We currently have 7 adult males. Our strategy is that in general, in our detachment of males, all the desired characteristics are present, and the maximum possible number of males has all the characteristics at once. In a detachment, usually one or two males are considered leading, with a proven pedigree, they are widely used to cover a large number of females. The rest of the males are used periodically – before we have a chance to evaluate the offspring. We used to make hasty decisions about selling males, which we later regretted.

Of the current males involved in breeding, two are considered good in all respects, combining good color and type. Two are used mainly because of the color, which is slightly darker than the tone required for exhibitions; two more are used for the sake of type – a wide head and decent posture. Here is a short description of each.

GETTISBURGH – Acquired three years ago from Evelyn Van Vliet; not as prolific as it used to be and not used often. Every pig in the herd has his blood. Very good head – broad, with a good muzzle, large round eyes and well-set ears. The coat is a little harsh, but of the required color, which is perfectly preserved. In his youth, he was a very large pig.
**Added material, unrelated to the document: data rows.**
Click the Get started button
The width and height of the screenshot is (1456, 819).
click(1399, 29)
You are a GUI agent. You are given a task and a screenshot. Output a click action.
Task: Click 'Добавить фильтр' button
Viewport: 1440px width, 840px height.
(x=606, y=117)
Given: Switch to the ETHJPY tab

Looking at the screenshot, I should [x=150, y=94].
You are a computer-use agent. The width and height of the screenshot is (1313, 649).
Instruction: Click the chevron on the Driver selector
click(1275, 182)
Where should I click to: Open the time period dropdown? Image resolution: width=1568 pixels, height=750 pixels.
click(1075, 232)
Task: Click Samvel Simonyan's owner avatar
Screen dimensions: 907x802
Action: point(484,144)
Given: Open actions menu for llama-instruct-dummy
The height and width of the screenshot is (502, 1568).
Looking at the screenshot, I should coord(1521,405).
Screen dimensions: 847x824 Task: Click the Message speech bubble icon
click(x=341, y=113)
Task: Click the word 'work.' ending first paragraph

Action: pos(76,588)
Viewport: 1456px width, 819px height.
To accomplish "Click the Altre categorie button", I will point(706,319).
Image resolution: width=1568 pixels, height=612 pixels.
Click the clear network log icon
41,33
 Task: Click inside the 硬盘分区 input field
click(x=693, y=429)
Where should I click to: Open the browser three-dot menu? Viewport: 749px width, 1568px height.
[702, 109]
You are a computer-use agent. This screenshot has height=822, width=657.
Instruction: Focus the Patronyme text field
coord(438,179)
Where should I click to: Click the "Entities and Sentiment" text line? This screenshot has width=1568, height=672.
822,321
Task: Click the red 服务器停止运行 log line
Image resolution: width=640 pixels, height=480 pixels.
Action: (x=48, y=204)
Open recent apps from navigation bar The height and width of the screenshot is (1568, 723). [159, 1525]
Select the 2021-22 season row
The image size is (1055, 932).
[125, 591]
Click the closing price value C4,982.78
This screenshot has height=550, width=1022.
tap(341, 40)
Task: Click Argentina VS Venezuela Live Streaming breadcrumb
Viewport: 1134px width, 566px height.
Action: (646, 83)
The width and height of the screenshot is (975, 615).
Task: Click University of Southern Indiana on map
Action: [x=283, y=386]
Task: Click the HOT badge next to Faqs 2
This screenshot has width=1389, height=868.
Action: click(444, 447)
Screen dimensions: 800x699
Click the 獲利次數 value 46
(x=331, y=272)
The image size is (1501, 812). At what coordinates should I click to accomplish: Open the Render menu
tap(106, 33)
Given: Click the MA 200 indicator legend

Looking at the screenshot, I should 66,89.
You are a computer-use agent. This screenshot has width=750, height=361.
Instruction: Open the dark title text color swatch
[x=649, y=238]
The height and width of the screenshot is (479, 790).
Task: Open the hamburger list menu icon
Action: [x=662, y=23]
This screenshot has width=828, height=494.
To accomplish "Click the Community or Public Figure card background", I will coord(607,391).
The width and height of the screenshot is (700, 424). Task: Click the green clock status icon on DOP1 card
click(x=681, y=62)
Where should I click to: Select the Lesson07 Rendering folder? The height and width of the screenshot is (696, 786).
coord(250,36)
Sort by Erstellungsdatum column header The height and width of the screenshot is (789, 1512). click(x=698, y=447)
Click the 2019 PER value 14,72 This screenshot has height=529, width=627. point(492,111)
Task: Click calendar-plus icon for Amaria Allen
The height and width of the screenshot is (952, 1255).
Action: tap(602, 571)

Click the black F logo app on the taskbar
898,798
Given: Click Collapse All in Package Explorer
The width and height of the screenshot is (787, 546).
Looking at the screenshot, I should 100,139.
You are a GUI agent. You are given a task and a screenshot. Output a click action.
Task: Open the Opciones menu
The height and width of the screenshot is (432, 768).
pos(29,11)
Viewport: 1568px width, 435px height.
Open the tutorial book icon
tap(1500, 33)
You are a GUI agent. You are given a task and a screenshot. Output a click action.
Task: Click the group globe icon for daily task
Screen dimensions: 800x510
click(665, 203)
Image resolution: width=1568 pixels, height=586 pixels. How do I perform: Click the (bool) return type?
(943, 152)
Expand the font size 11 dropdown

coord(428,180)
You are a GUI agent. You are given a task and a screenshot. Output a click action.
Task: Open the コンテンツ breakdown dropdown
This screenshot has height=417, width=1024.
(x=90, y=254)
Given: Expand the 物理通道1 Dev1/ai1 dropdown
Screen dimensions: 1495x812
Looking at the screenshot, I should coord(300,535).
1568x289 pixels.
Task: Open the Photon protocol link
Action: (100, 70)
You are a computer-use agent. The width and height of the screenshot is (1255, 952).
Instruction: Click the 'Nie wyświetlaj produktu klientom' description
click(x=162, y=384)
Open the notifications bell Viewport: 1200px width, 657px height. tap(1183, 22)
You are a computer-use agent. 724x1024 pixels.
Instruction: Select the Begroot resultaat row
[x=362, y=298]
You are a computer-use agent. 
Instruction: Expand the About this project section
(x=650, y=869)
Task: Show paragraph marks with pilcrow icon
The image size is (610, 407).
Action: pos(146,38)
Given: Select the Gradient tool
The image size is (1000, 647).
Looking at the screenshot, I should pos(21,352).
Now he is no longer the leader in the detachment of males and is reduced only to individual young pigs of a suitable pedigree.

HOUSTON is the son of Göttinburg from one of our early show females, who had light colored ears and paw pads. He was not a good producer at first, but he flourished at about 12 months and is now quite reliable. Again, a large pig of a good color, with a good head and with a better coat than the father’s. It stands out for the fit of the ears and the shape of the body. One of the current leading males.

DAYTONA – A very dark male from a female who was shown in a young age group, and nothing more. The male was not exhibited and, as a result, left numerous offspring. A male with a good rich coat color, good body shape and excellent ears – ideally I would like the head to be a little shorter, but he has sired some wonderful females suitable for the show.

WYOMING is a good overall male without any outstanding features. He was left mainly due to the fact that his mother was the Best Selfie at the shows in 1998, and after the birth of the babies was brought back to show standards. At the moment we are waiting for his first offspring from two young females, whose father is Michigan.

ANTIETAM is a huge young male from Michigan with the best head we have achieved in males to date. It also has outstanding width, eyes, ears and posture. Its main drawback is that it is a shade lighter than what we like. WHAT IN MY LOOK IS TYPICAL FOR GOLDEN MALE , so we will use it occasionally until we understand what kind of offspring it gives.

MICHIGAN is another male with an excellent broad head and ear set, with a very nice color and body shape, but relatively small eyes. His father was a large, powerful male purchased from Bernard Wiles, and he was able to perfectly convey the width of the head to his offspring. Michigan also passes on the traits of his father by inheritance, from him there are already several promising babies.

CONCORD – this male was bred from the gilts I sold and the Bigwig gilts, and was bought at the beginning of this year, when his breeder stopped breeding. This is a large male of good color, but with nothing prominent head. We are waiting for his first offspring.

We always try to build our breeding strategy on sound scientific principles. However, it gives me great pleasure to breed gilts out of interest rather than logic, just to see if my intuition works. And it is usually based on the pedigree of the pigs, trying to achieve something not entirely clear. When it works – it’s great when it doesn’t – you can always say that the mating pigs were chosen incorrectly.

As stated at the beginning, the opinions expressed in this article are based solely on our own experience. We often exchange glances with other self breeders at shows, etc .; and we often try to implement ideas from these conversations: some of them work, some do not. But nobody knows everything there is to know about breeding guinea pigs; and no matter how long you have been a breeder, there will always be something to learn. So let’s communicate constructively with each other, continue to breed selfies of all colors, and overcome the challenges that come up from time to time.